Records shown START
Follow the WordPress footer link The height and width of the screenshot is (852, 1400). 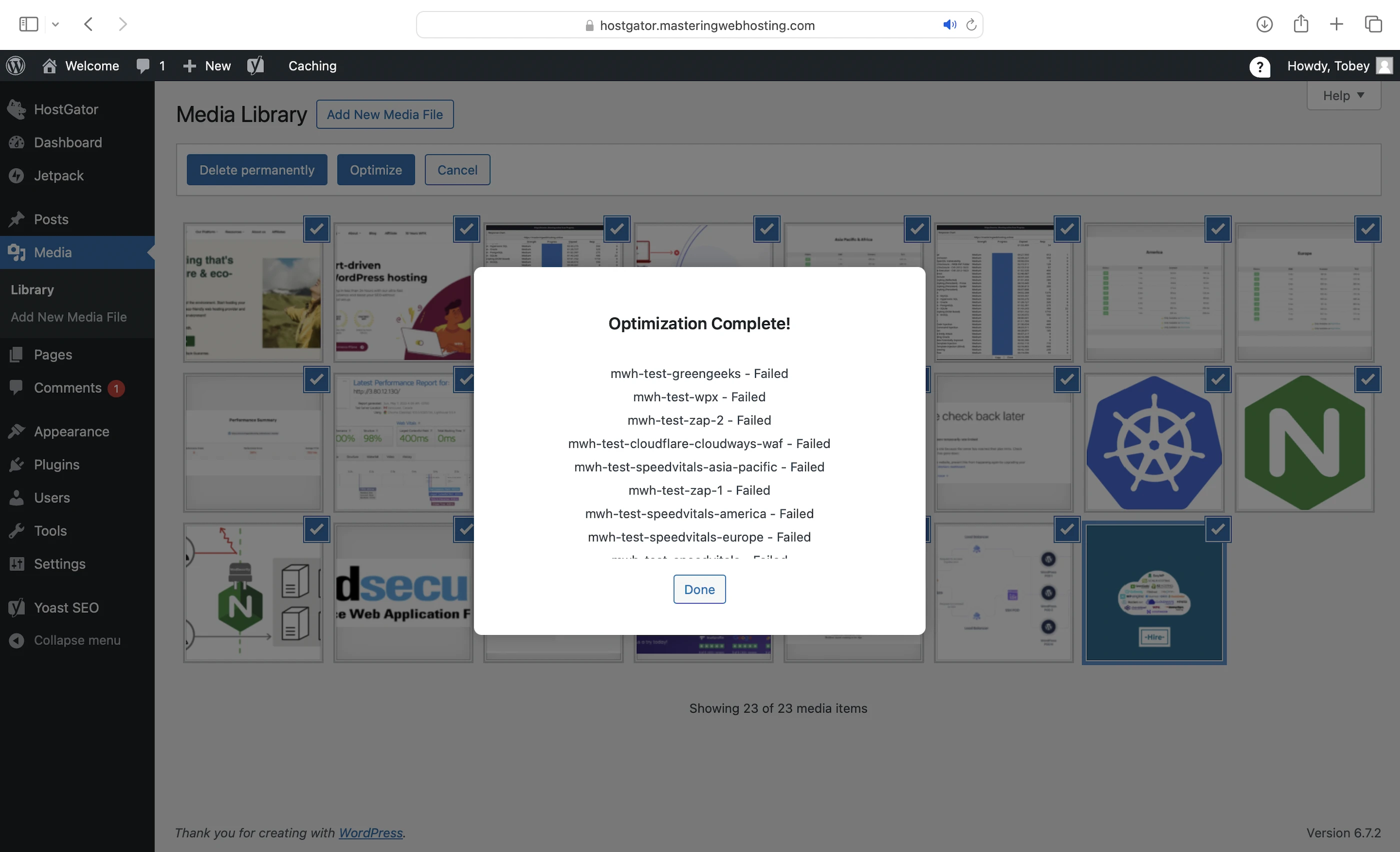(370, 832)
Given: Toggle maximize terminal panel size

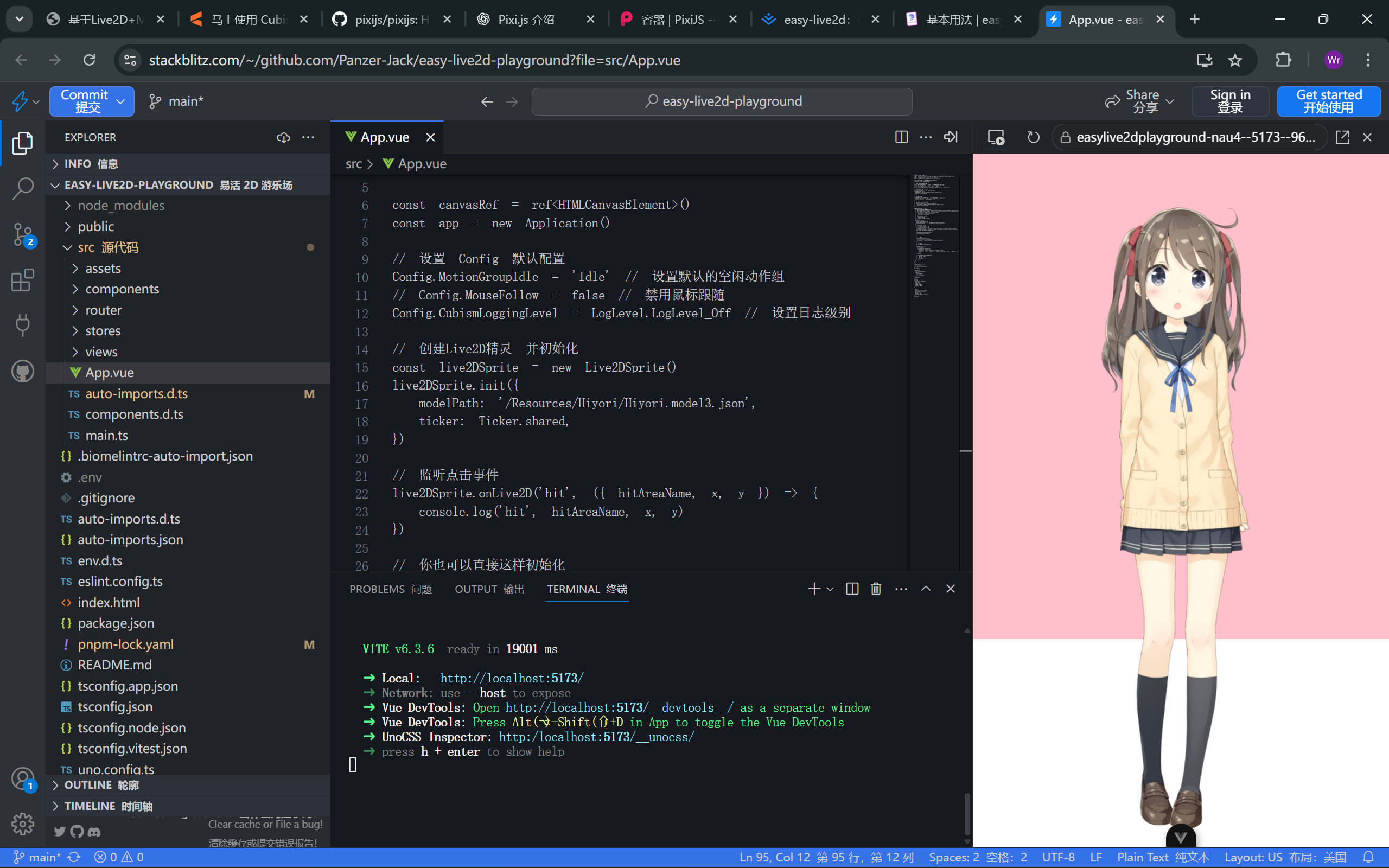Looking at the screenshot, I should point(926,589).
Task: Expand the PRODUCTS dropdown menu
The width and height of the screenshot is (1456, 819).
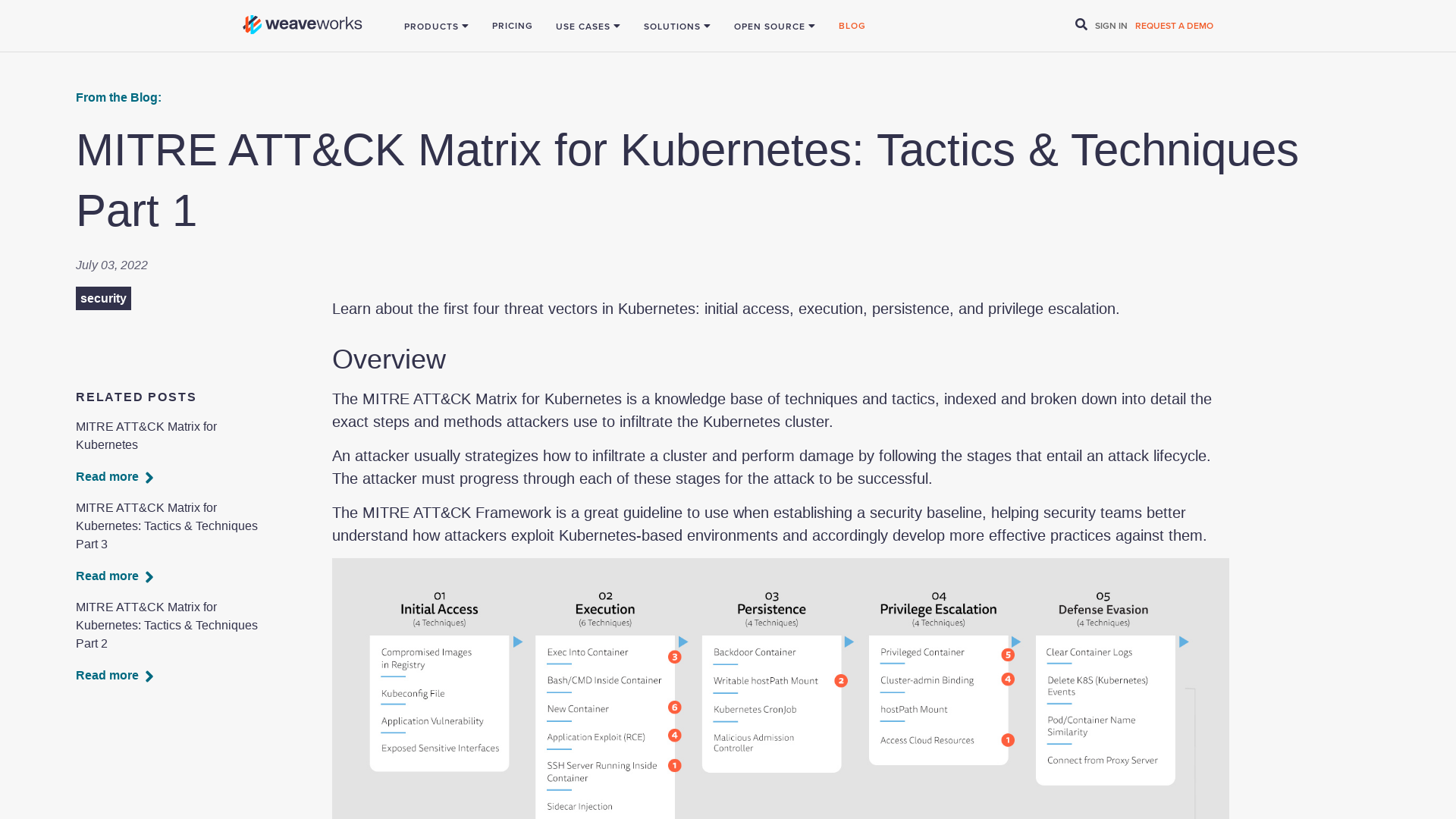Action: tap(436, 26)
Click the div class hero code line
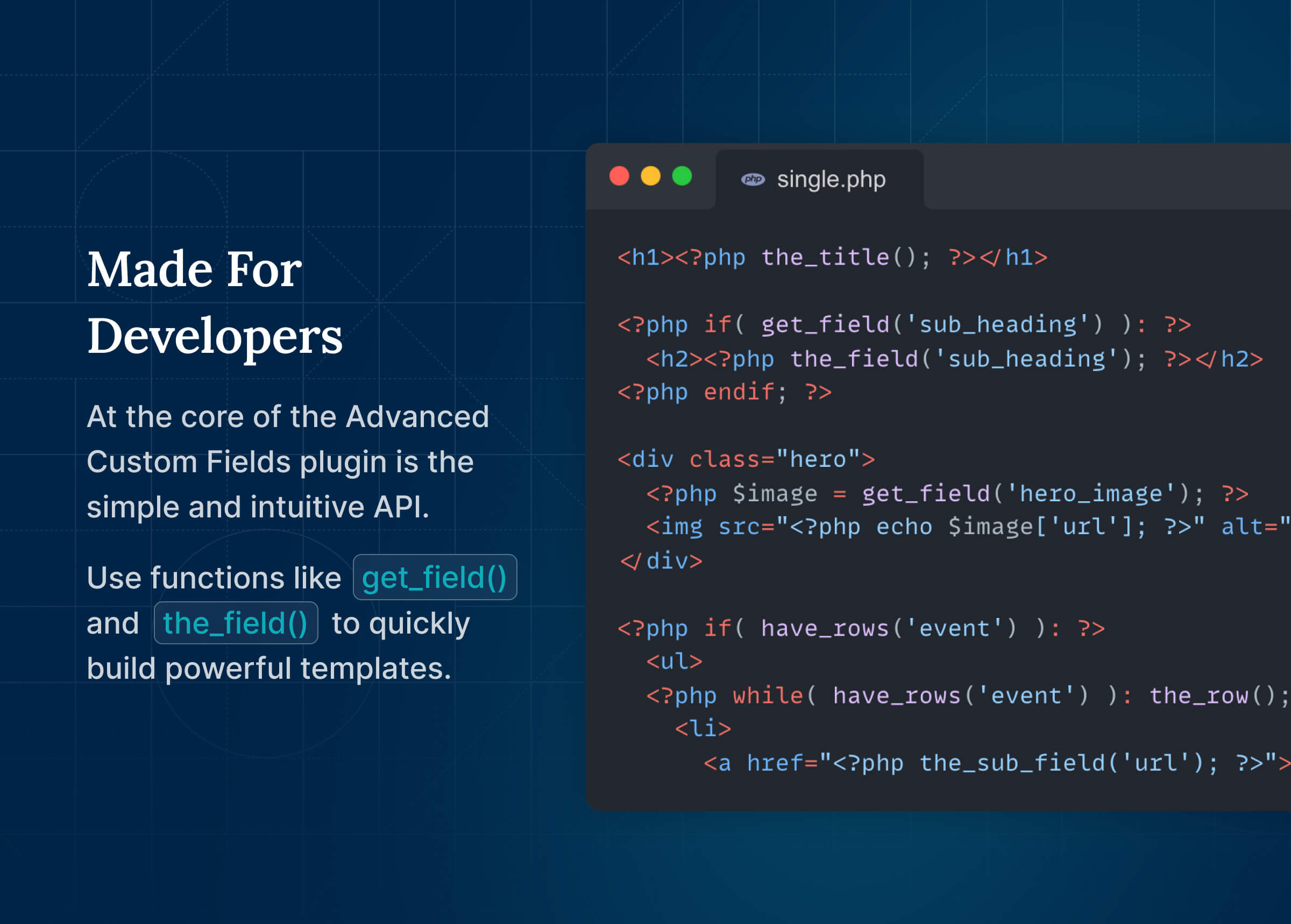The width and height of the screenshot is (1291, 924). click(746, 460)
Records shown END
§ Your instructions
Please print the span that begins at the line holding "Task: Expand the PRODUCTS dropdown menu" and ends at the last line of the data, both ends included, with no pictures.

§ Solution to this problem
Task: Expand the PRODUCTS dropdown menu
The width and height of the screenshot is (1456, 819).
Action: tap(436, 26)
Click the div class hero code line
The width and height of the screenshot is (1291, 924). click(746, 460)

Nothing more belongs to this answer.